## Work instructions
No line before the one holding "Click the flightradar24 logo in panel header" is wanted; restate word for word that line and all lines after it to the end of the entries, excluding pictures.

Dataset entries:
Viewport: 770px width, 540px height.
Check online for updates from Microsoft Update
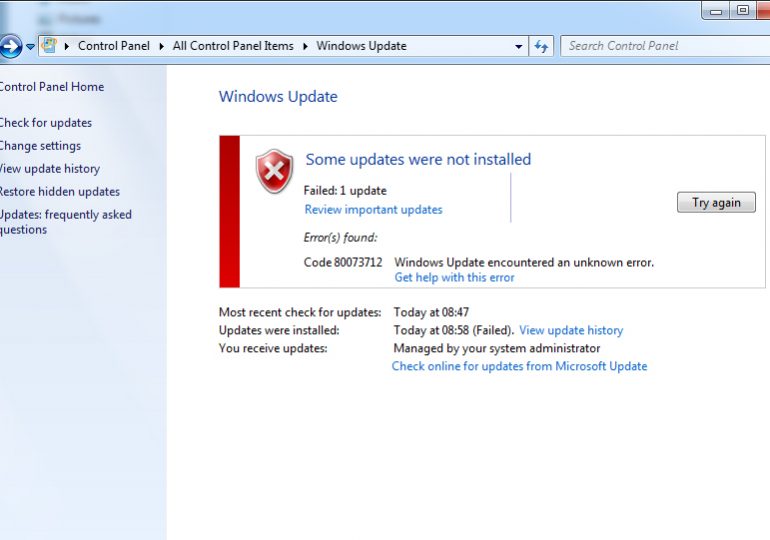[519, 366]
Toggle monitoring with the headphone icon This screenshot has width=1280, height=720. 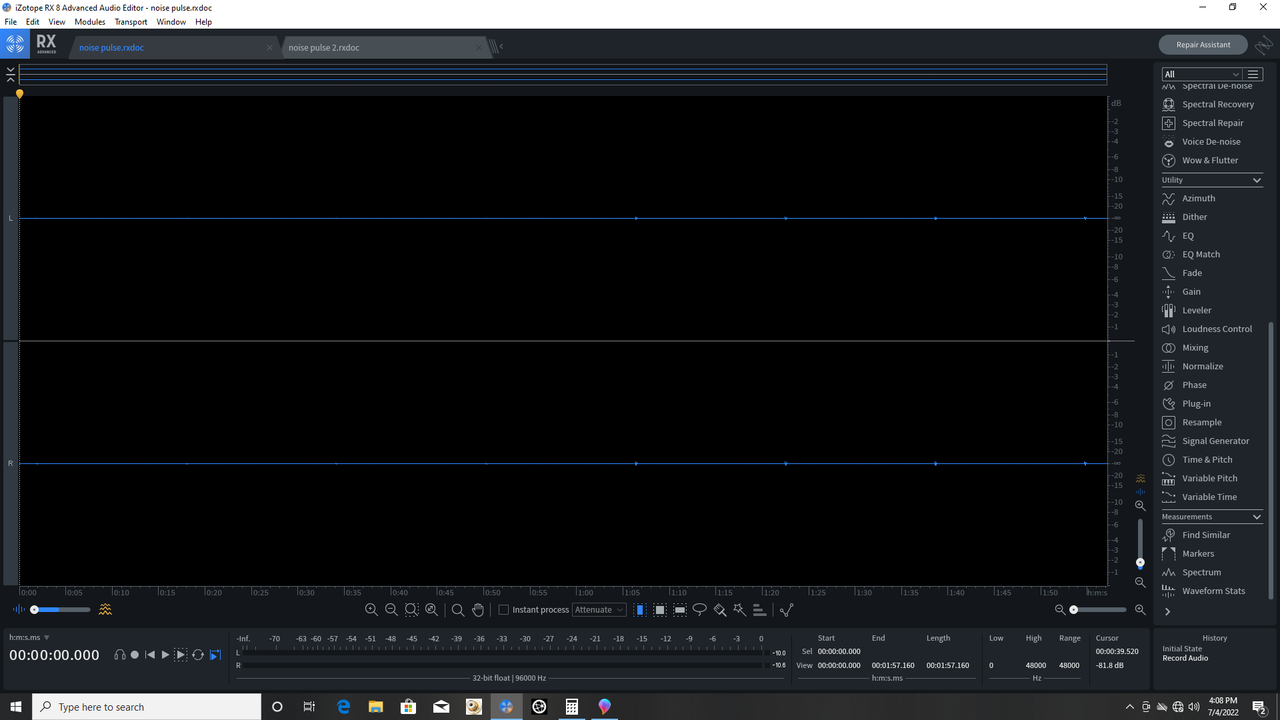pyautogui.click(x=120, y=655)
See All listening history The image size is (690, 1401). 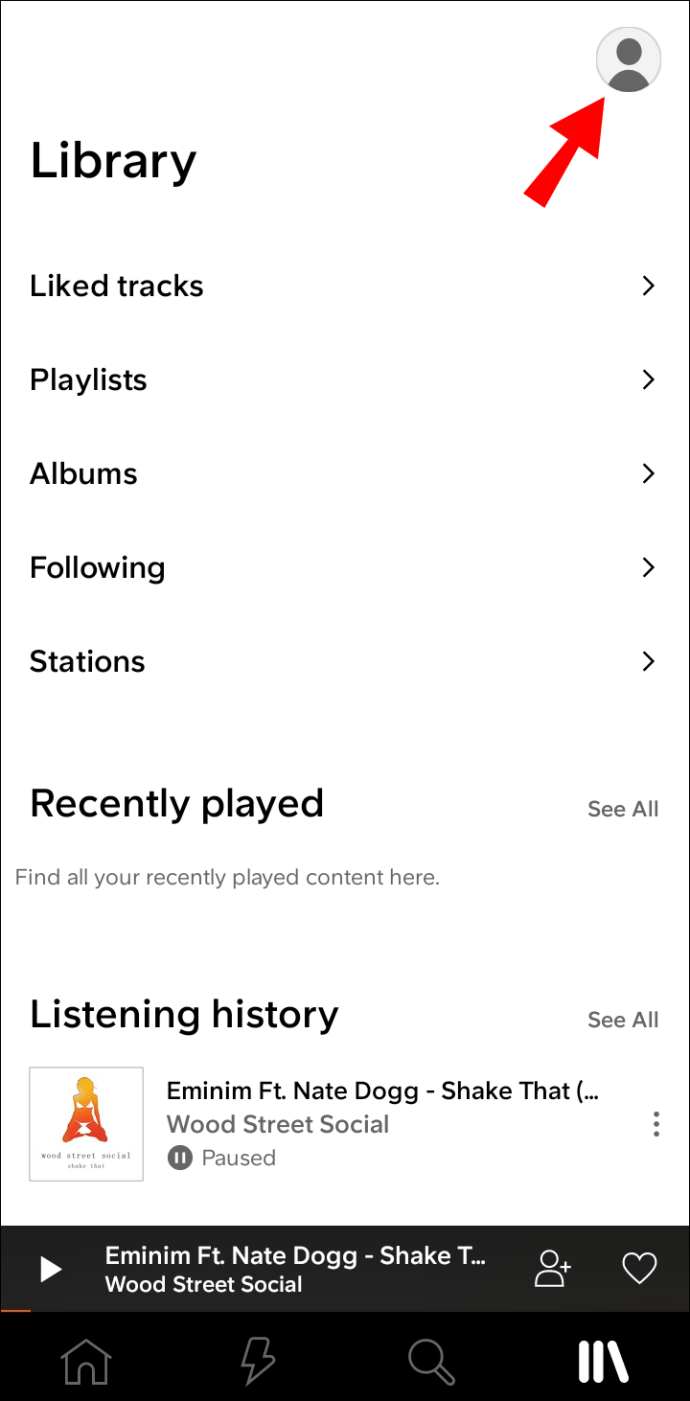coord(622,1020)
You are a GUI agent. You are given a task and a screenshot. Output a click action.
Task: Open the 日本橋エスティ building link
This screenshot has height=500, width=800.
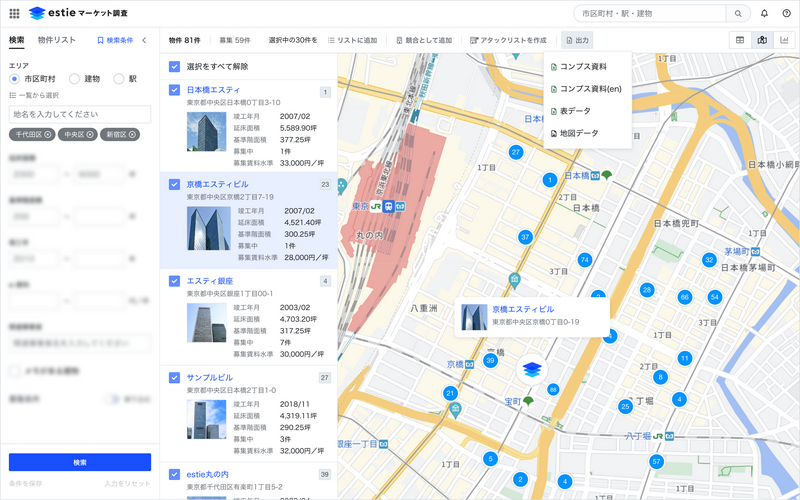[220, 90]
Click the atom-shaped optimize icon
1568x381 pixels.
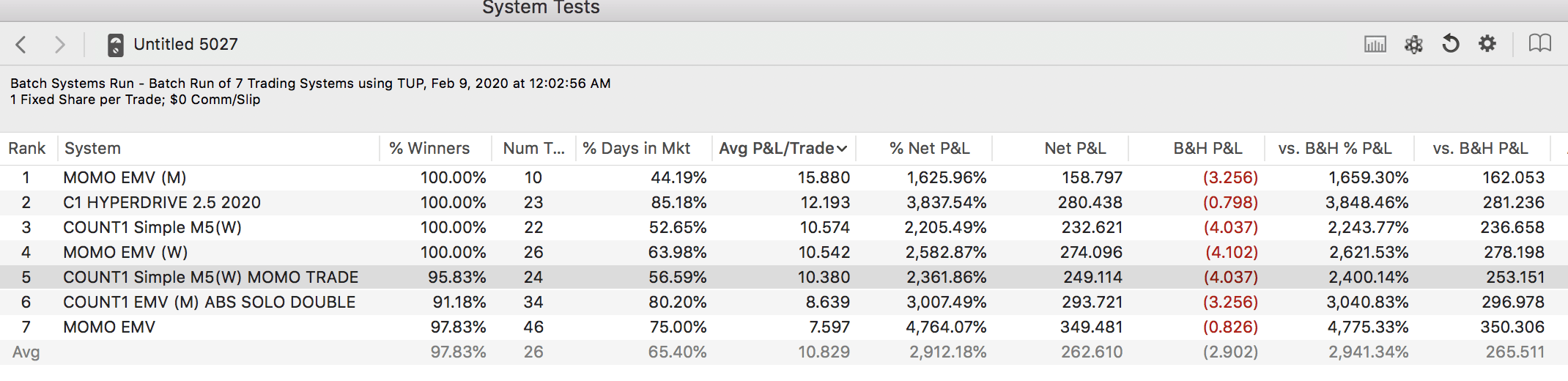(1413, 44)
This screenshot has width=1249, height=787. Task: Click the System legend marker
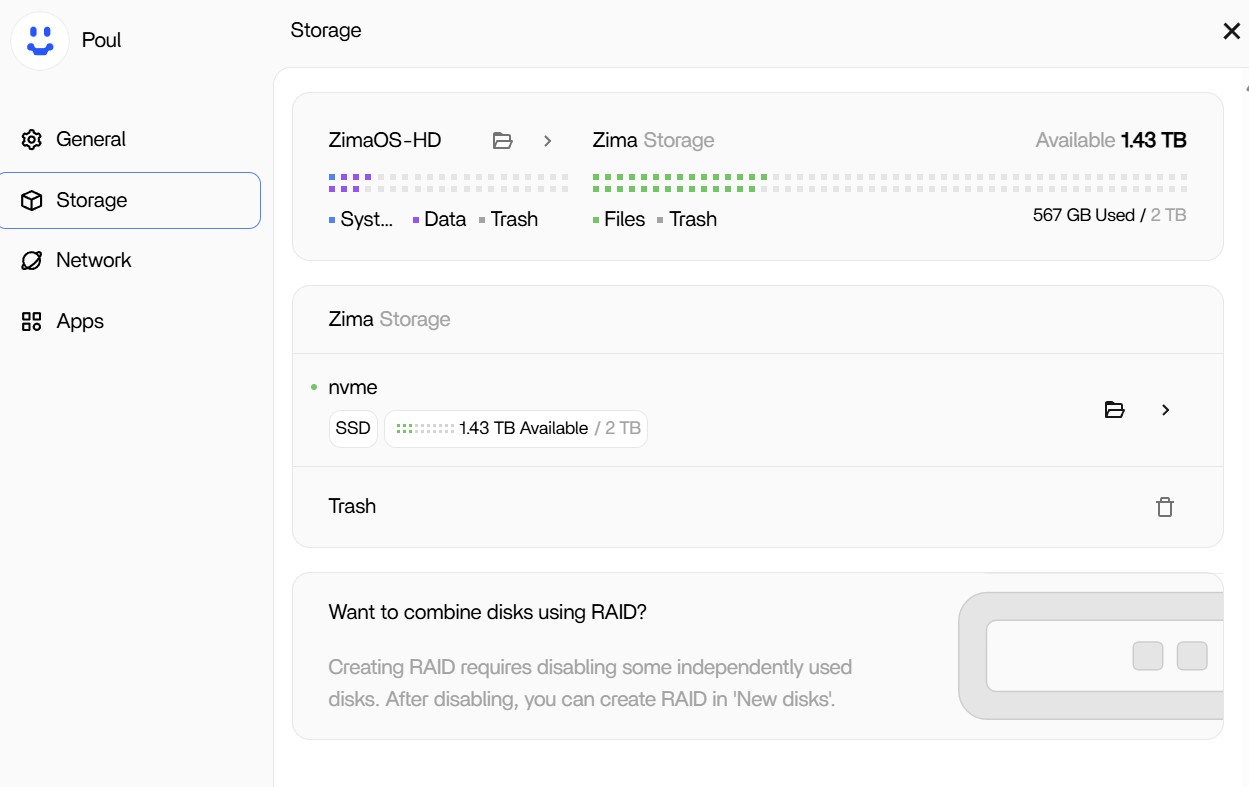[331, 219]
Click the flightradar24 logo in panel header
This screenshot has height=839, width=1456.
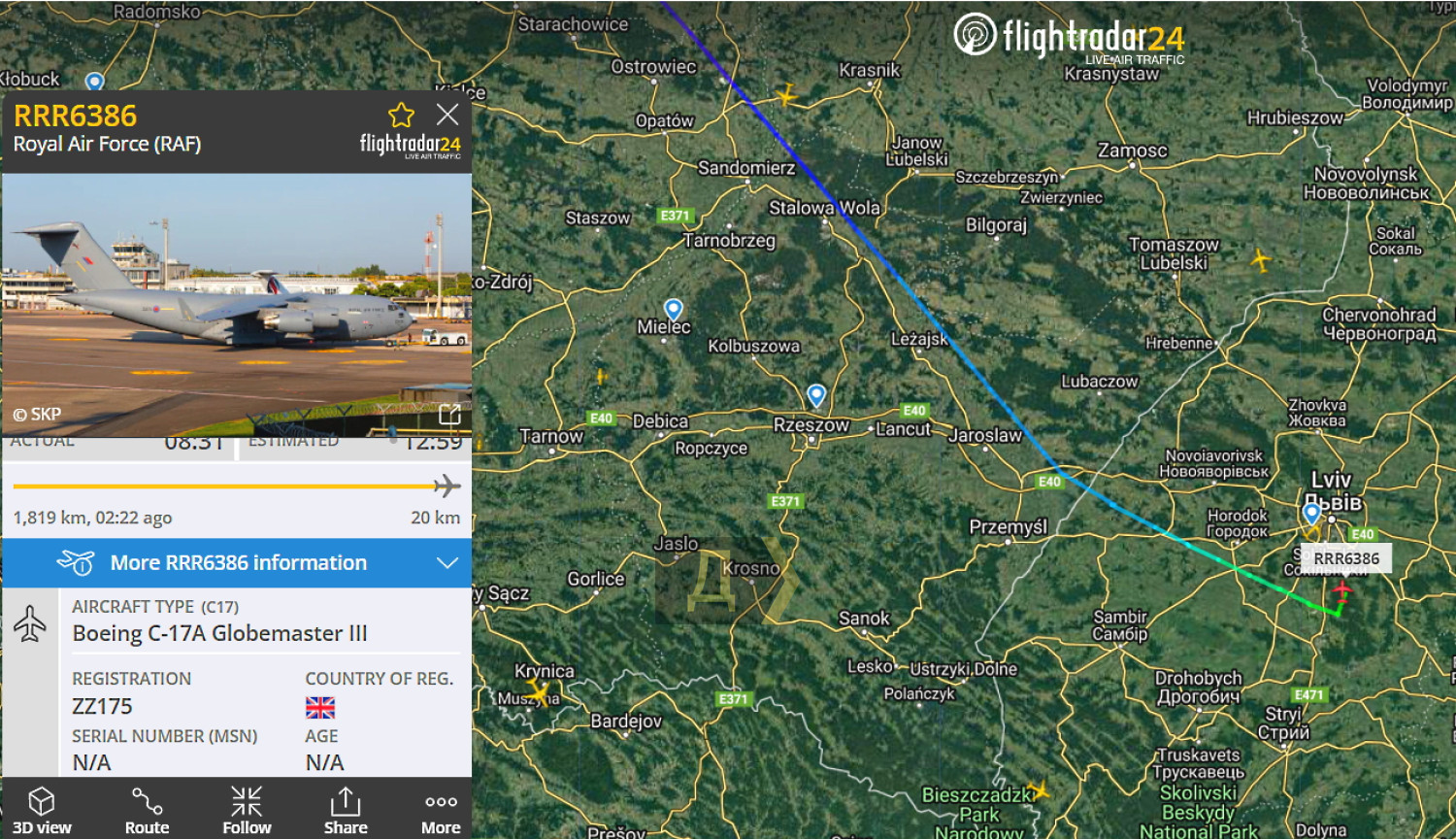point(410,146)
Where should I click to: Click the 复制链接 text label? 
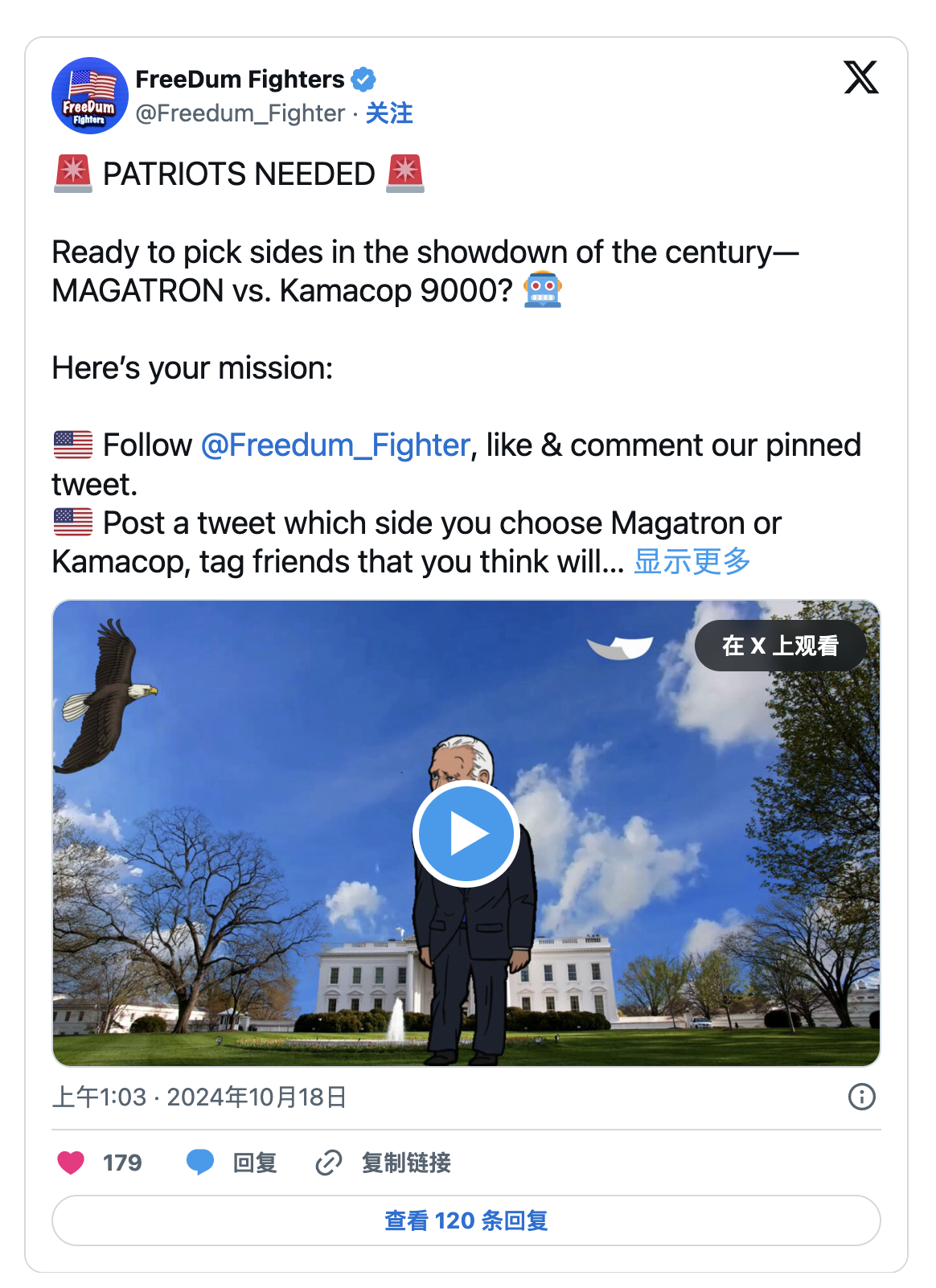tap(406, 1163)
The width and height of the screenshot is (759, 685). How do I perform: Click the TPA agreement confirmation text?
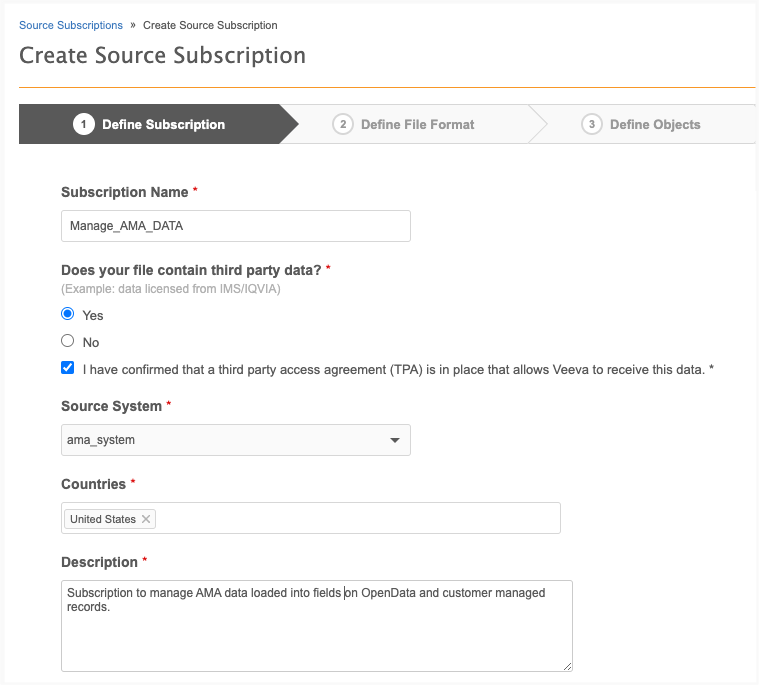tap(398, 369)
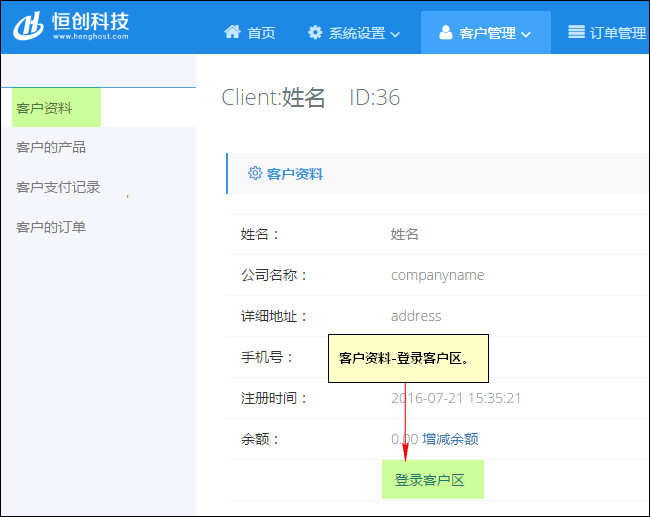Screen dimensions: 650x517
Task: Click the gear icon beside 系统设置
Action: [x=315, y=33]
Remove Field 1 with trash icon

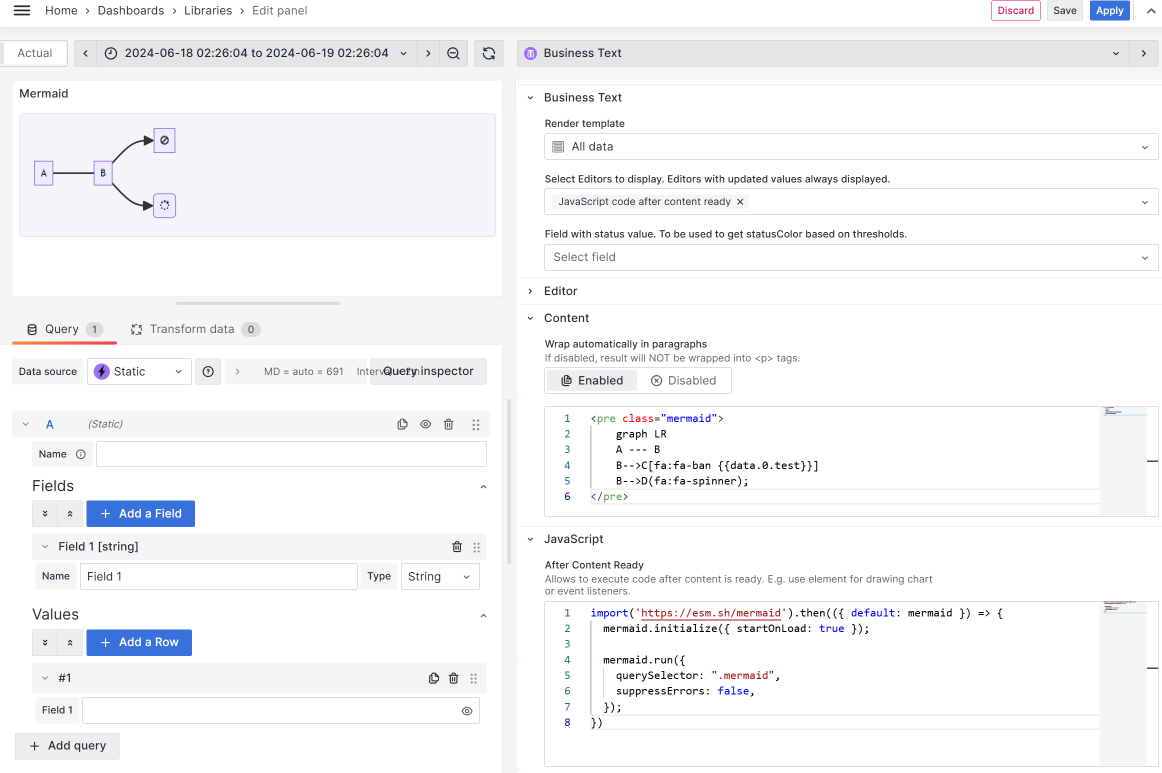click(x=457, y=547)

## Result of this task
Click the flightradar24 logo in panel header
This screenshot has height=839, width=1456.
point(410,146)
Where should I click to: Click the 复制链接 text label? 
tap(406, 1163)
The width and height of the screenshot is (759, 685). How do I perform: Click the TPA agreement confirmation text?
tap(398, 369)
Screen dimensions: 650x517
Task: Click the gear icon beside 系统设置
Action: [x=315, y=33]
Remove Field 1 with trash icon

click(x=457, y=547)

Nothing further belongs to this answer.